**PAGE:**
If I would have told you three months ago that the Stock Market would rally today – if we get an initial Jobless Claims number of less than 750,000 – you would have thought I was out of my mind…
I have no idea what the number will be today and neither does the Street – as I have seen estimates between 1-4M. My guess is it will be highest ever by far (~700,000 was the record in 1982)…
So that is the bad news. The good news is that the Stock Market has already discounted a ton of short term economic pain. That said, just because we have a two day rally does not mean it’s time to get your party suit on.
If you’ve been following me for some time, you know I’m a Country Music fan. In coming weeks, you might take comfort in Country Star Luke Comb’s words of wisdom, “Beer Never Broke My Heart” as the daily headlines are going to get worse before they get better:
It takes one hand to count the things I can count on
No, there ain’t much, man, that ain’t ever let me downLong-neck ice-cold beer never broke my heart
So how are we dealing with this environment?

**YOUR GOAL:** Continue the market commentary on jobless claims from its last sentence onward.

**DATA PROVIDED:**

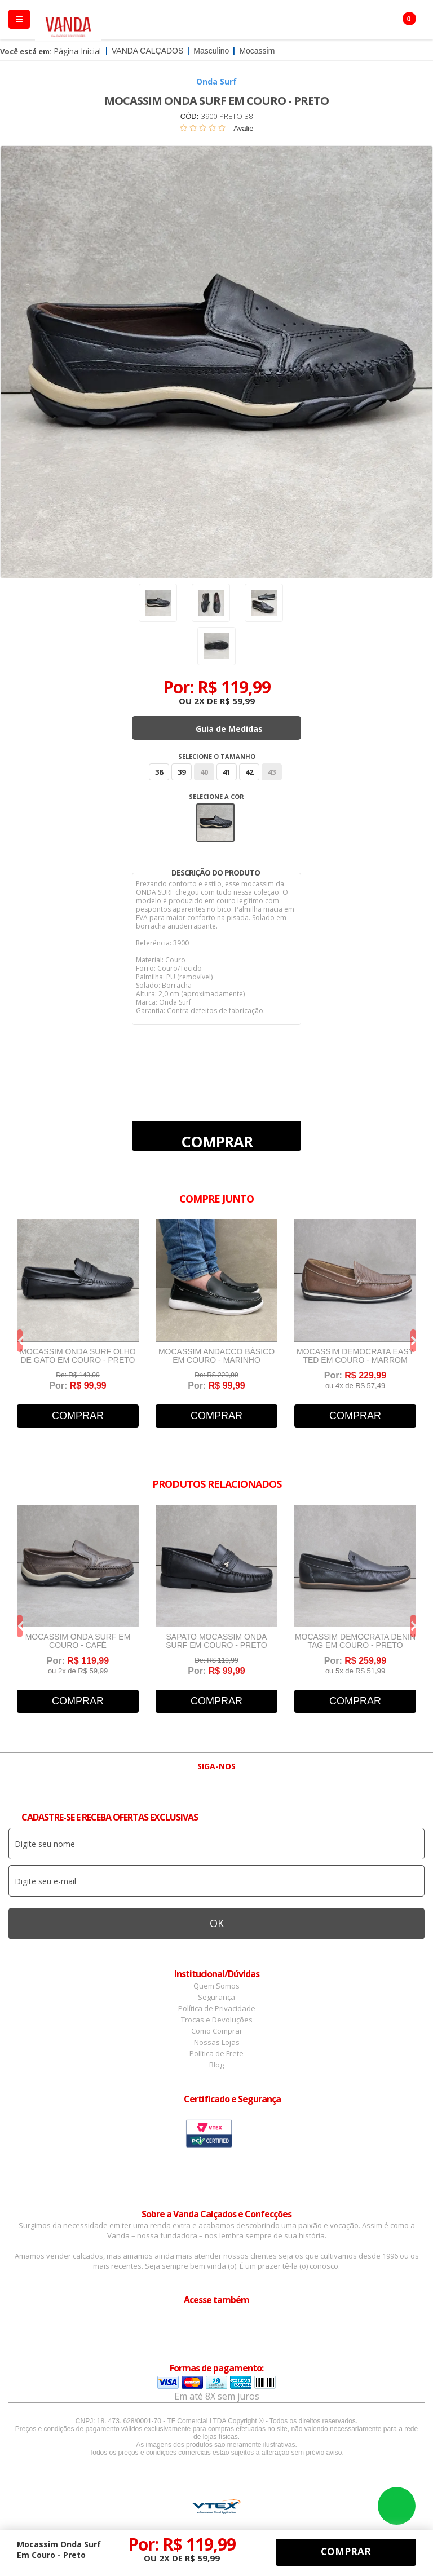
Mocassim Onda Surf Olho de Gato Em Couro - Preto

**EXERCISE RESULT:**
On Tuesday afternoon I was on Fox Business and I talked about buying the highest quality companies, selectively, over time, adding on down days and sitting on our hands during up days. Here are the names I discussed:
I think the key takeaway you should have after watching the segment is that you have to take the long view (1-3 year outlook). For example, if you bought in October/November 2008, by March 2009 you looked silly because the market dropped further (over 10-20% more depending where you added), BUT BY JUNE 2009 YOU LOOKED LIKE A GENIUS as the market rallied ~43% and put you deeply in the green from your “white knuckle” buys in late 2008. That is the key reason you don’t want to add everything all at once…
As Warren Buffett says, “If you wait for the robins to start singing (good news), it’s already Spring (and you missed it).” Nibble when it’s darkest!
Later on Tuesday night I went on CGTN America to discuss the details of the stimulus package and how it will expand to almost 1/3 of our annual GDP – if needed in coming months. I go on to say however that the key will be the “Case Curve.” If we can mimic China, South Korea, Singapore, etc. that stimulus could have a profound impact on a late 2020 recovery. But the key is the new case curve – then everything else is in place:
What are some milestones/catalysts we are watching moving forward?
- $2T stimulus package (make workers and business whole until back to office). Passed in Senate this morning.
- Up to $4T of loans to businesses. Forgivable if they retain employees on payroll. Passed in Senate this morning.
- Fed: Has backstopped almost all asset classes at this point (unlimited). They are putting their money where their mouth is (see balance sheet below).
- Positive test results from 10,000 dose test in NY: Hydroxychloroquine and azithromycin (would be game changer and get folks back to work quickly if it works). Anecdotal evidence promising so far. Day by day…
- New cases peak in the US.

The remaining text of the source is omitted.